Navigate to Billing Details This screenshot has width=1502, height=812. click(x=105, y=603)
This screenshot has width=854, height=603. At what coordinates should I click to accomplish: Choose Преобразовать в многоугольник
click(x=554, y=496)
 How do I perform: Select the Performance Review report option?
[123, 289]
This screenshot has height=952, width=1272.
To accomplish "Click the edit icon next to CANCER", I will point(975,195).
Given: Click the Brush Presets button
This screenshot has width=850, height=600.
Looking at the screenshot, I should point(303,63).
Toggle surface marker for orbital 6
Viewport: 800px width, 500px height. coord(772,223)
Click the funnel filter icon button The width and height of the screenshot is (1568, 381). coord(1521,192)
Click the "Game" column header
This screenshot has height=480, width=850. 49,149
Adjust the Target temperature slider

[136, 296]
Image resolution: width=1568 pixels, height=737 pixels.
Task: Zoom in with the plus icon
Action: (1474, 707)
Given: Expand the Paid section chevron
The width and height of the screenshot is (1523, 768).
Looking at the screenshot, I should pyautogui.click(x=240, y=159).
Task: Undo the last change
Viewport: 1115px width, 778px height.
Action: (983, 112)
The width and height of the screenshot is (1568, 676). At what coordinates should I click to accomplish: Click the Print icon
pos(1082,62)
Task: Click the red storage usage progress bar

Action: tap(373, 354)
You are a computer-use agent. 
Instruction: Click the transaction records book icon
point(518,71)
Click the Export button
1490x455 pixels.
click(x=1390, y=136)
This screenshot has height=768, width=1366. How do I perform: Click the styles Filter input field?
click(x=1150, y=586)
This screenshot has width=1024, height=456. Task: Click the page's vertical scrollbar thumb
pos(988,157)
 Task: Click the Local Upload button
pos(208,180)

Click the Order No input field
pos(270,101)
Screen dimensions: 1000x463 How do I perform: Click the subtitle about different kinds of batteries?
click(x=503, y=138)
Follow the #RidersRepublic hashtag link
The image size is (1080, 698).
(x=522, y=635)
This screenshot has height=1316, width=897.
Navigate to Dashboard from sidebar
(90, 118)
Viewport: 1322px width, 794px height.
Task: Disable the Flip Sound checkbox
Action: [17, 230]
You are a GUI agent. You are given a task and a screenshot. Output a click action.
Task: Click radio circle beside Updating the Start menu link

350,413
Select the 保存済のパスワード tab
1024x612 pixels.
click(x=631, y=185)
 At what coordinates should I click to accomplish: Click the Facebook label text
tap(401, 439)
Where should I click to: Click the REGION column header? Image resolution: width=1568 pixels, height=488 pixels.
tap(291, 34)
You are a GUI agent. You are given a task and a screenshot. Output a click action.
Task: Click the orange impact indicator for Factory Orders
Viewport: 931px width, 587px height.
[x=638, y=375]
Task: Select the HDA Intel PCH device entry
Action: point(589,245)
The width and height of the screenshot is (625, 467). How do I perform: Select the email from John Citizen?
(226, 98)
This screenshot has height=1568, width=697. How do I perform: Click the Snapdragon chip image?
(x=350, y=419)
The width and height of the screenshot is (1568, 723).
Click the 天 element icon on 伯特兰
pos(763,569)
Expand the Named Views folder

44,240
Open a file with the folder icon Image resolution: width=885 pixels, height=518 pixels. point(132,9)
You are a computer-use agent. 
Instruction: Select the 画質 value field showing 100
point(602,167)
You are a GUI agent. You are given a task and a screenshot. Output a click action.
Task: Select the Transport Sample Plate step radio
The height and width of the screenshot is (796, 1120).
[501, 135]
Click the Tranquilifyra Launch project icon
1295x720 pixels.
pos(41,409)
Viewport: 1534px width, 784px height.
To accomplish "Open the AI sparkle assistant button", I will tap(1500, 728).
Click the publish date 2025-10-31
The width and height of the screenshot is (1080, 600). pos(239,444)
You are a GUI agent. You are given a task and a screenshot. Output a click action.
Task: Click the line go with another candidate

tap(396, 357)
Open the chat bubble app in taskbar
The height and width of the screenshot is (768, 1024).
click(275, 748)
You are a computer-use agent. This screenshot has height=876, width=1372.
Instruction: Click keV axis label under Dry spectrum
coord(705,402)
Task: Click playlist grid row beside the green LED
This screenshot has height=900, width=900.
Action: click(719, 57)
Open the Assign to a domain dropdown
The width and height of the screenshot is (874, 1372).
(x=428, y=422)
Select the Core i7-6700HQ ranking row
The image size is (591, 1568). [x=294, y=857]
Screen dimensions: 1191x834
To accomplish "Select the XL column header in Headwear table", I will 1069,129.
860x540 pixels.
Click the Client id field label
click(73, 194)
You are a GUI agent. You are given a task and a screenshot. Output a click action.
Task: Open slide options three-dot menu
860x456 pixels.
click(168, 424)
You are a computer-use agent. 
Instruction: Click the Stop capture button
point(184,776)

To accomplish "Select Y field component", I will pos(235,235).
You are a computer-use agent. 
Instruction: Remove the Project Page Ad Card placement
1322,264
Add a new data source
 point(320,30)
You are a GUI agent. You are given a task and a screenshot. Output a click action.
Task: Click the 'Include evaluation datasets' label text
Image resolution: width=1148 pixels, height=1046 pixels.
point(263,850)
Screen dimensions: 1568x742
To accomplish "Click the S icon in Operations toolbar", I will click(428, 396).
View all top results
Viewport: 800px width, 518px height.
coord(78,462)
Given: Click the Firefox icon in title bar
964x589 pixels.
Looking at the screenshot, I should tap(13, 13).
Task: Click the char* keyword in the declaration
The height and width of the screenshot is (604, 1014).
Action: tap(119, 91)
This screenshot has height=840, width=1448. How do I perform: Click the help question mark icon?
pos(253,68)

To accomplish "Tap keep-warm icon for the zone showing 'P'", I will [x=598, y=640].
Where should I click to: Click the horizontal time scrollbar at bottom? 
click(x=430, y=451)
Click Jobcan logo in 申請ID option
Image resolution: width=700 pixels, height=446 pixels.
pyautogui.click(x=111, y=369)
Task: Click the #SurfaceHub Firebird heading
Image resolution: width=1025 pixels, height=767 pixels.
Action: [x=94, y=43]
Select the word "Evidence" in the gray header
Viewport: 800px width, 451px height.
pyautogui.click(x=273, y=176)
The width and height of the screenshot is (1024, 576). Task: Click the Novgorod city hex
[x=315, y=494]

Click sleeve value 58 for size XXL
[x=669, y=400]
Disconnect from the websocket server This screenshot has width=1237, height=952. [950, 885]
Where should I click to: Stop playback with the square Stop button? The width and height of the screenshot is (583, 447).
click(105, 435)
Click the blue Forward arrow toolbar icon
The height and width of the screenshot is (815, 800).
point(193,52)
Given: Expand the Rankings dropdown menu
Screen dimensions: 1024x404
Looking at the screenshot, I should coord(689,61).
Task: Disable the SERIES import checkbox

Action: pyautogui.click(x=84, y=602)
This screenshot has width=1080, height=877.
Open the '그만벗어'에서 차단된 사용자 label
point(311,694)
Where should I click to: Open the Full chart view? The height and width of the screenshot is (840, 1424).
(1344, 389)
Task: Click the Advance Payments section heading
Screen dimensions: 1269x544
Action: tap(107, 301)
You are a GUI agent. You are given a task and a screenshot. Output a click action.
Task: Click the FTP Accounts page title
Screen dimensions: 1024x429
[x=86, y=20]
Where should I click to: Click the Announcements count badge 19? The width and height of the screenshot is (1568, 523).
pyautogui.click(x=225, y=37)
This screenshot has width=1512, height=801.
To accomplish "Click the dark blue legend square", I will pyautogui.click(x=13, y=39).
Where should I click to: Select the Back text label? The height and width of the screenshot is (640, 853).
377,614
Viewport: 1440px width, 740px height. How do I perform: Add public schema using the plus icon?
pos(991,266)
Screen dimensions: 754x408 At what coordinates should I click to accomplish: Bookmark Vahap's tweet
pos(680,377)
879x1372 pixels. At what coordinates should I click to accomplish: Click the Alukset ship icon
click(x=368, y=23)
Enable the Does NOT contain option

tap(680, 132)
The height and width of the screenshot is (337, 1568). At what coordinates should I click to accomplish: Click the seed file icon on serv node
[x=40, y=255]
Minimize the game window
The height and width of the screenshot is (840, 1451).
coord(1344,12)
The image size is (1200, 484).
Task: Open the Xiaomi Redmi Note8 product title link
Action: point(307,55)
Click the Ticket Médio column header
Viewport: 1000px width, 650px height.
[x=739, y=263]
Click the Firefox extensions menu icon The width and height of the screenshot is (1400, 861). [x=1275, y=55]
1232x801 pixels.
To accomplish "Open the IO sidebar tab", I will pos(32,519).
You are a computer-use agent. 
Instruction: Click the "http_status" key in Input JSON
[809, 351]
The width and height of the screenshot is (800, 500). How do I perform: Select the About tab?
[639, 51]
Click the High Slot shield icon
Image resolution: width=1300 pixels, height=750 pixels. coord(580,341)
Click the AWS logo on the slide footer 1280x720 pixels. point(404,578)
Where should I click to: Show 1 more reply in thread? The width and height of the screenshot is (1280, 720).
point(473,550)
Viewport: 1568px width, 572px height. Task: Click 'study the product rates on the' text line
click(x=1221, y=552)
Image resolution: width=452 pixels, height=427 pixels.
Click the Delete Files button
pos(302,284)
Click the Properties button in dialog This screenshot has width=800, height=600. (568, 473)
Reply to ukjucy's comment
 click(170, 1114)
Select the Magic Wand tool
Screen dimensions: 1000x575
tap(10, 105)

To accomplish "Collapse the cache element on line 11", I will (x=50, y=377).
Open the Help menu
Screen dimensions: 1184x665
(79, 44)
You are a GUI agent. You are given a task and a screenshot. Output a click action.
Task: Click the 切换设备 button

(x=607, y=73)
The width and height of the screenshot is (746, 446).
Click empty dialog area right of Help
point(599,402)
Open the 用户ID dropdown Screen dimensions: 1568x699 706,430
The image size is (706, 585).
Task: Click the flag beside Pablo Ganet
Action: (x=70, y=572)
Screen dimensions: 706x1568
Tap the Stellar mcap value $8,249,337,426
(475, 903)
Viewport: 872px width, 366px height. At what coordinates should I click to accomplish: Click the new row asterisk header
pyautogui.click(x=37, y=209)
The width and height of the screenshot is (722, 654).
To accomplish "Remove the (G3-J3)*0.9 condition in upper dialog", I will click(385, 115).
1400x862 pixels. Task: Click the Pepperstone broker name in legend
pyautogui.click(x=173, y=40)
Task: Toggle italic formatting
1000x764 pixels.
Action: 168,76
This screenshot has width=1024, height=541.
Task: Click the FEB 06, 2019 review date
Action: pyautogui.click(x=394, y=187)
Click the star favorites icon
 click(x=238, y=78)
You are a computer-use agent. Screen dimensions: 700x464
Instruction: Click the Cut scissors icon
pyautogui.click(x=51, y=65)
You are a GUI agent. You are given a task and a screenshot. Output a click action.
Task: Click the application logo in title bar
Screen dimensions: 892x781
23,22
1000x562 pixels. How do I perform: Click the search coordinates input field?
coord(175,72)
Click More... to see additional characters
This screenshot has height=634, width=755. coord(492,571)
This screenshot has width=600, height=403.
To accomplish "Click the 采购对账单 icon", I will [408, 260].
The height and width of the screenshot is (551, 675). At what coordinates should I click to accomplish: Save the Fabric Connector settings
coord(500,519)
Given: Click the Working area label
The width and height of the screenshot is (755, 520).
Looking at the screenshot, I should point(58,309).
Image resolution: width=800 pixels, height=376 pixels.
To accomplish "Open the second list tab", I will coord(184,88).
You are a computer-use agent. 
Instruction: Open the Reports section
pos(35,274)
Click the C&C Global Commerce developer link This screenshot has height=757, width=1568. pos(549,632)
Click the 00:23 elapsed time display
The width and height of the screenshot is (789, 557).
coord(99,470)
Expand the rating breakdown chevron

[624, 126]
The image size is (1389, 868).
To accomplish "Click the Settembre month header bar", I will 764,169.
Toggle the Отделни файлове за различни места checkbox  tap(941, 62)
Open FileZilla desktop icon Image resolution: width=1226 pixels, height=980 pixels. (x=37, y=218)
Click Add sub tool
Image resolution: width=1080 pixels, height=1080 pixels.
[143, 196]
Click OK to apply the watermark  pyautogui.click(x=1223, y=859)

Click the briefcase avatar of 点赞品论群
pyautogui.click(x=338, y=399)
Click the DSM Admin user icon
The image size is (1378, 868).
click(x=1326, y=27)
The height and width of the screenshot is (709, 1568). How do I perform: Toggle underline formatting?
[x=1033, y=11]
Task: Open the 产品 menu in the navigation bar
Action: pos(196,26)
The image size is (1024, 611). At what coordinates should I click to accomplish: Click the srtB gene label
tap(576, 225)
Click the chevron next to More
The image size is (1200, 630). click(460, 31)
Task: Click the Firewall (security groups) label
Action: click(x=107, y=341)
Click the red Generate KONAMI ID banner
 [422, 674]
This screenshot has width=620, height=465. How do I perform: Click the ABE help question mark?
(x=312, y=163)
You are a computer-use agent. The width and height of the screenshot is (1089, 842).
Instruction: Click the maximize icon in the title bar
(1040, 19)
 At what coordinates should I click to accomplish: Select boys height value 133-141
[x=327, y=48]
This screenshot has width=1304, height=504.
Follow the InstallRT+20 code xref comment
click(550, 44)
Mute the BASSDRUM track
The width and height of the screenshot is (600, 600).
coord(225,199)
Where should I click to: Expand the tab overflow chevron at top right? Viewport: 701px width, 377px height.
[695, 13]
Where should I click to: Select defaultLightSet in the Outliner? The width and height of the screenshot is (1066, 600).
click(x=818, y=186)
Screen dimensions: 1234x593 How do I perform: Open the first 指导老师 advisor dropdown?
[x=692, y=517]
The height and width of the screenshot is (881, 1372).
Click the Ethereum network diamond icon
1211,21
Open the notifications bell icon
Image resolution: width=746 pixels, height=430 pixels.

——

▶ **PROMPT**
Given the records above, return exactly the lines starting at the line containing "The height and width of the screenshot is (337, 1568)." and ending at the line containing "Minimize the game window", including both.

▶ **ANSWER AREA**
The height and width of the screenshot is (337, 1568). At what coordinates should I click to accomplish: Click the seed file icon on serv node
[x=40, y=255]
Minimize the game window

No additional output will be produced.